Projects come and go, in this city, millions of dollars are spent with little in the way of actual planning.  Bonds are obtained and sold, commissions are made.  Construction companies, architects, engineers, lawyers, consultants, are all contracted and paid.  Councilmen and mayors make high 5 and 6 figure salaries, and in the midst of it all, the city schools are among the worst in the nation.  East Side High is pegged as the 3rd worst high school in the state, according to NJ state records.  Someone should reflect on the fact that buildings don’t make schools… instead, people and intelligence build schools.  Obviously these are in short supply in this City.

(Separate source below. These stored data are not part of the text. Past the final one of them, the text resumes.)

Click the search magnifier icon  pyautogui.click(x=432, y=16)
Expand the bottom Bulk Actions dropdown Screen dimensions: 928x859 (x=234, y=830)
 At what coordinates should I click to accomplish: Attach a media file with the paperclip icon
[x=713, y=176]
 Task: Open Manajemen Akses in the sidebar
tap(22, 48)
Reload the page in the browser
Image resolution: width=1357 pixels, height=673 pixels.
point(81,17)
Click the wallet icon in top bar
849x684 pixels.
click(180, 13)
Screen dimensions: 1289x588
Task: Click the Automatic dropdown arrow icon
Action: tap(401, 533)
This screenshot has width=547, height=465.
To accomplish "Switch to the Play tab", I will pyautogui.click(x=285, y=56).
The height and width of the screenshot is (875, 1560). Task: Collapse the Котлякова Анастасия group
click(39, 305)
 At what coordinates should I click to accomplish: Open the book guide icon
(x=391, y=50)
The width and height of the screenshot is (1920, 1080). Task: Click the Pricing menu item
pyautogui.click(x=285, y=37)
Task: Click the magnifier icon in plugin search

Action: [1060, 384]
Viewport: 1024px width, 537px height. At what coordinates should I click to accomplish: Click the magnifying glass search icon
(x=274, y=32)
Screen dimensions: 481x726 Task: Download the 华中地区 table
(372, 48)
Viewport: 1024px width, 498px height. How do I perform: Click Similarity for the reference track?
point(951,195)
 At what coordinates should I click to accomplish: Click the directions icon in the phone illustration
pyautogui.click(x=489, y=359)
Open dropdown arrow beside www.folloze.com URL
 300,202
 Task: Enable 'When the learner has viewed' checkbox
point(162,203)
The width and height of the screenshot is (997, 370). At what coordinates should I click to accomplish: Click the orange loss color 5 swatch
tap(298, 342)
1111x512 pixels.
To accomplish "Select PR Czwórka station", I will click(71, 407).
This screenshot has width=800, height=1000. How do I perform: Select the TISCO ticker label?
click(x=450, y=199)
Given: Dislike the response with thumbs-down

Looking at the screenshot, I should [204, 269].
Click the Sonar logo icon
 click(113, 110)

Projects come and go, but the city continues with deplorable housing for the poor, if any at all, at last count 5-8 thousand were on a Housing Authority waiting list for affordable housing.  The federal government is currently investigating the Newark Housing Authority for retaining funds which were supposed to have been spent to house the poor of Newark. Council members spend more on postage, cellular phones, and restaurant bills than many Newarkers garner in wages per year. 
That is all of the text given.